▶ [PROBLEM REQUIREMENTS]: Every line from the one with "You are a computer-use" through the final line of the data below goes in the answer, copied exactly. Pictures do not.

▶ [DATASET RECORDS]:
[Start of section]

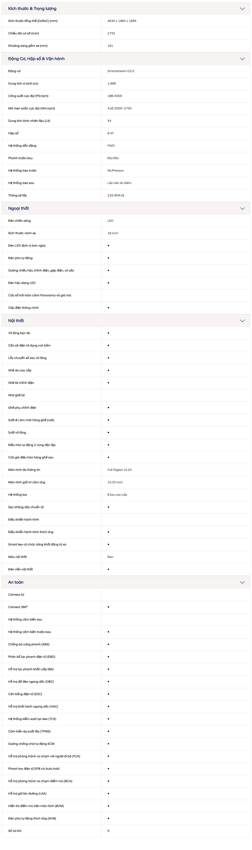Click the Hộp số row label

pos(13,133)
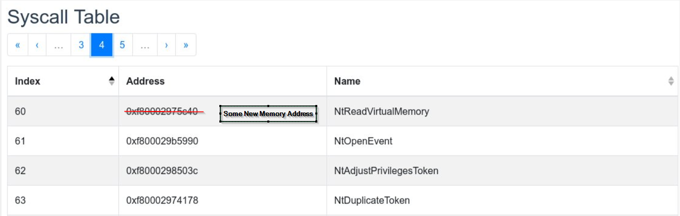Sort table by Name column arrow
The image size is (680, 216).
pos(671,81)
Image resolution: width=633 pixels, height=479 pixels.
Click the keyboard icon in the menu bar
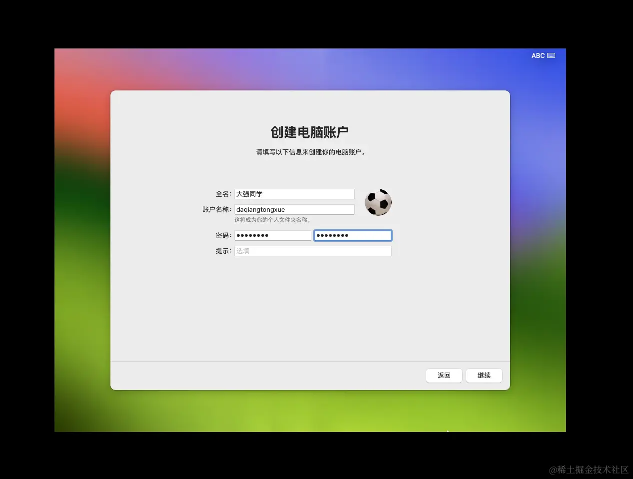551,55
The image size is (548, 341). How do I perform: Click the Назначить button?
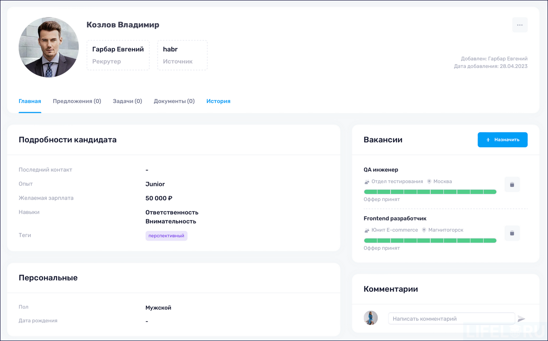tap(502, 139)
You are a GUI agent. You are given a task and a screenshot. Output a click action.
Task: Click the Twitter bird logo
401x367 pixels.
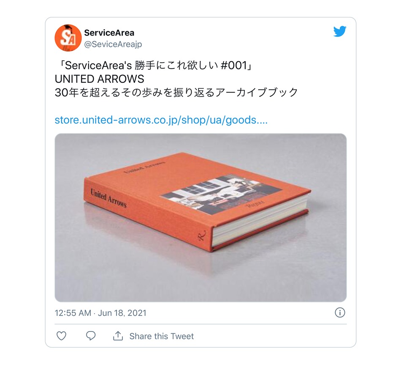[340, 32]
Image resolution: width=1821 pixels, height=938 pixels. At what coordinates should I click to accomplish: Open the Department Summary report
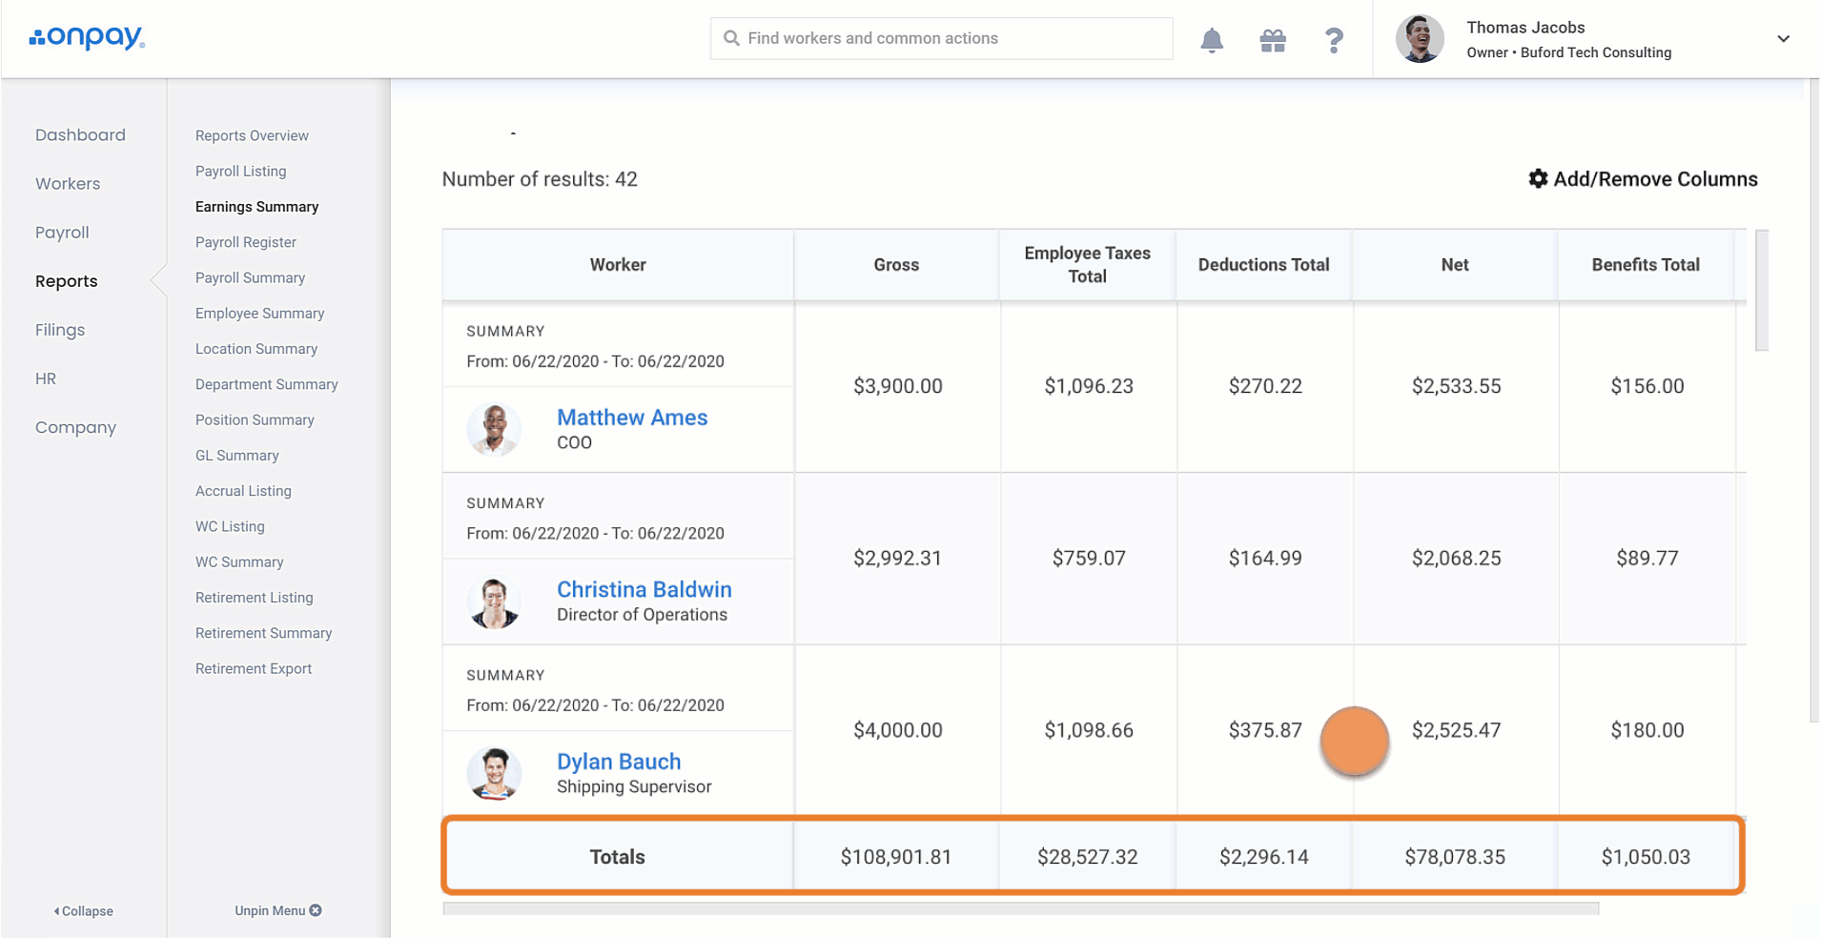[267, 384]
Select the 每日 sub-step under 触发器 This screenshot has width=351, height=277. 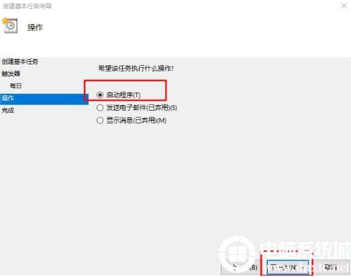[15, 86]
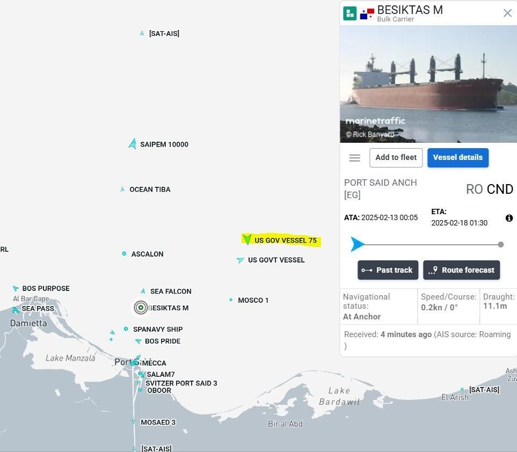Click the SEA FALCON vessel marker
Viewport: 517px width, 452px height.
tap(143, 291)
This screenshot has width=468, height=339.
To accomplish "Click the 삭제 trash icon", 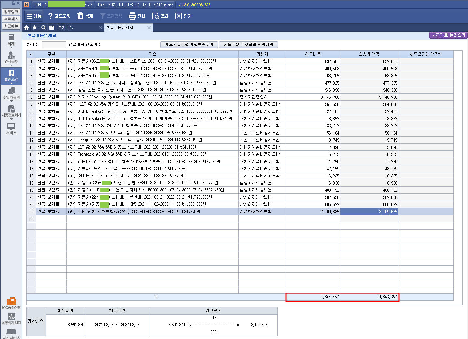I will click(80, 16).
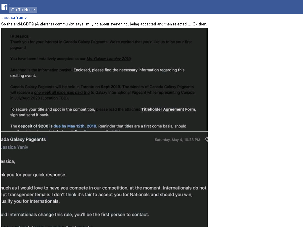The width and height of the screenshot is (303, 227).
Task: Click the Saturday, May 4 timestamp
Action: point(178,140)
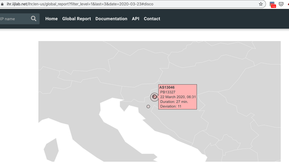Open the Global Report page

coord(76,19)

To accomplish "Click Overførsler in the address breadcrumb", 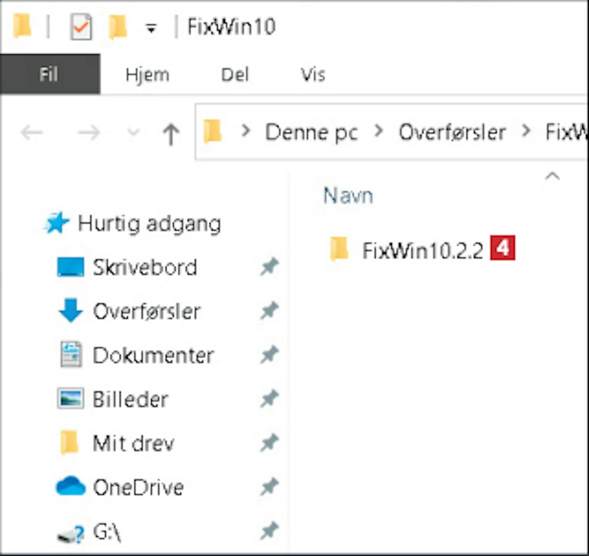I will click(452, 132).
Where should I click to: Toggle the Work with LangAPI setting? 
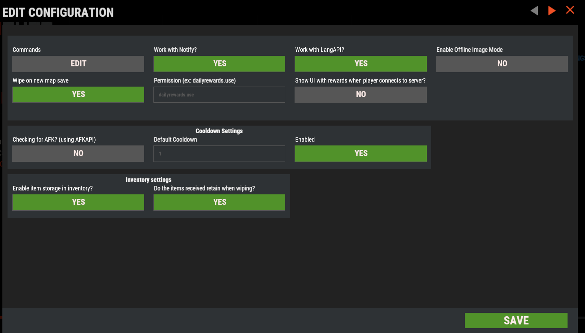pos(361,64)
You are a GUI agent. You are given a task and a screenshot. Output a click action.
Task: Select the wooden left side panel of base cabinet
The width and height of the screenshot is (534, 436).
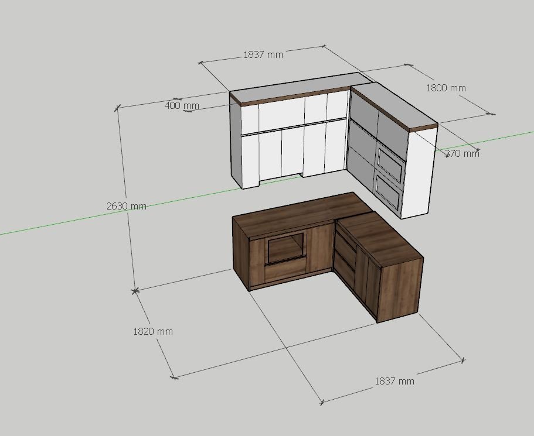pos(241,253)
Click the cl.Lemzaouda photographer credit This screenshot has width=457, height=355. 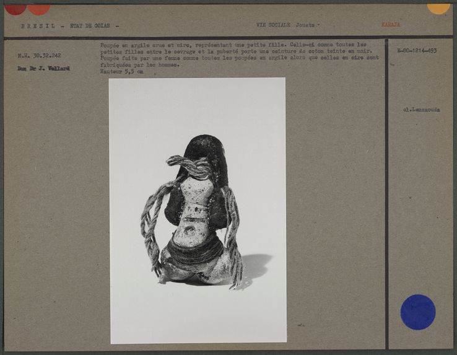click(x=421, y=110)
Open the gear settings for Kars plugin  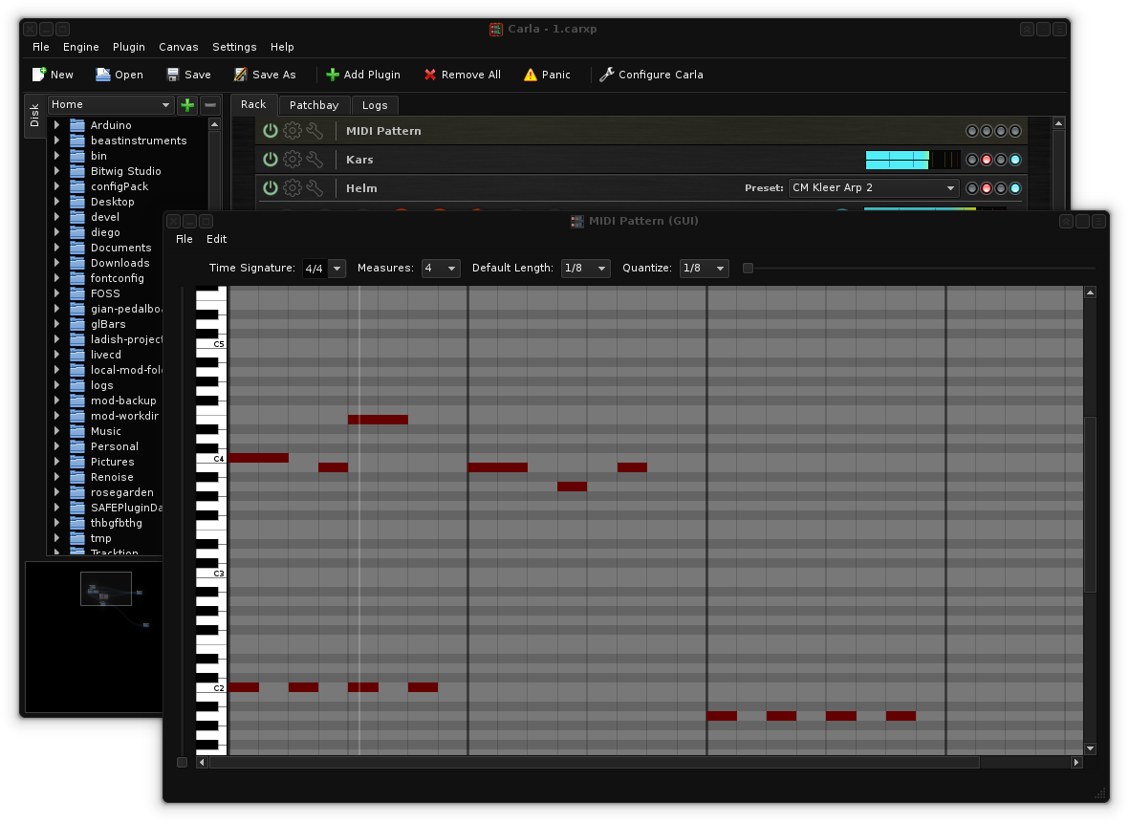(293, 160)
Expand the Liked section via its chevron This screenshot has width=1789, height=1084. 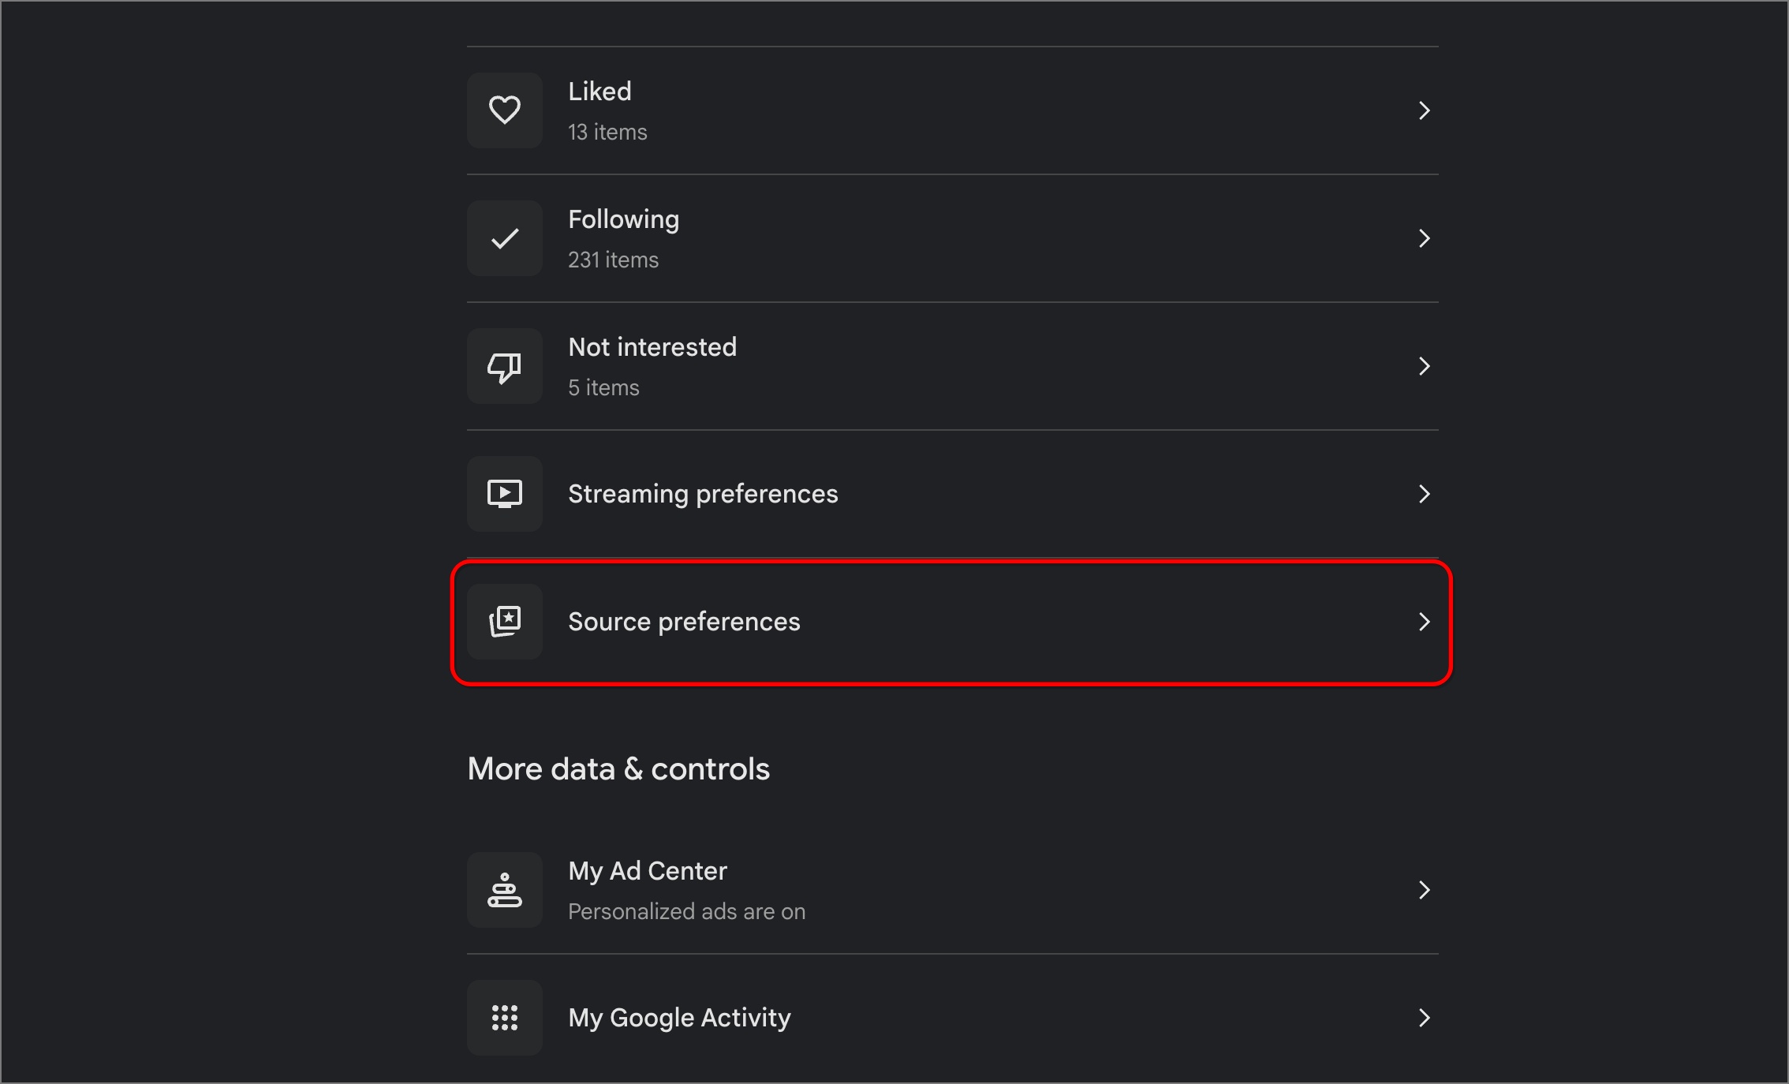(1423, 110)
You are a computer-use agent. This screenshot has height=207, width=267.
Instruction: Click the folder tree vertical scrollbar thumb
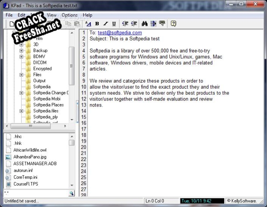[72, 66]
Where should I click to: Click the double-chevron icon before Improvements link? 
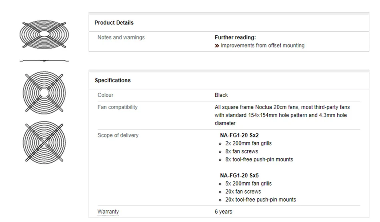217,46
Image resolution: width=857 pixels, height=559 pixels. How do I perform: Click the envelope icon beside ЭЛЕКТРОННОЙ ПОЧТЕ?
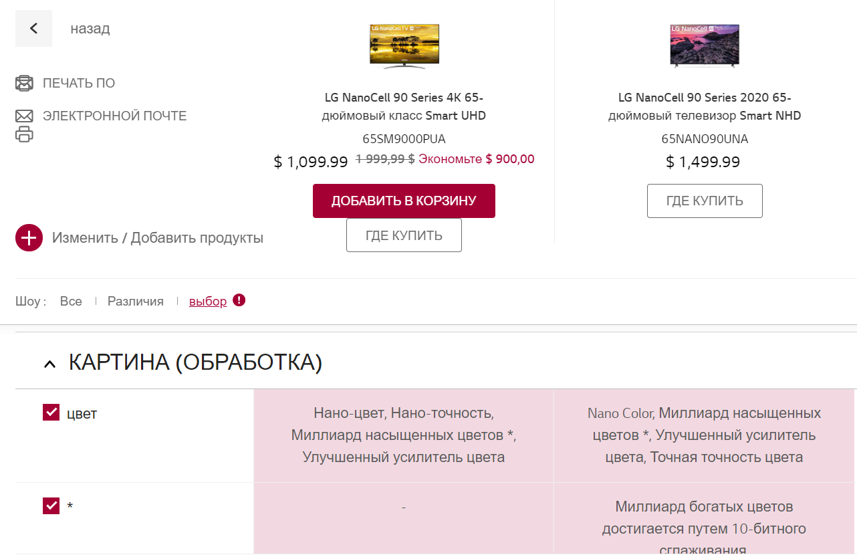[x=24, y=116]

[End of section]

▶ [YOUR RESPONSE]:
You are a computer-use agent. This screenshot has height=207, width=267.
Instruction: Click the folder tree vertical scrollbar thumb
[72, 66]
Where should I click to: Click the double-chevron icon before Improvements link? 
217,46
Image resolution: width=857 pixels, height=559 pixels. How do I perform: Click the envelope icon beside ЭЛЕКТРОННОЙ ПОЧТЕ?
[x=24, y=116]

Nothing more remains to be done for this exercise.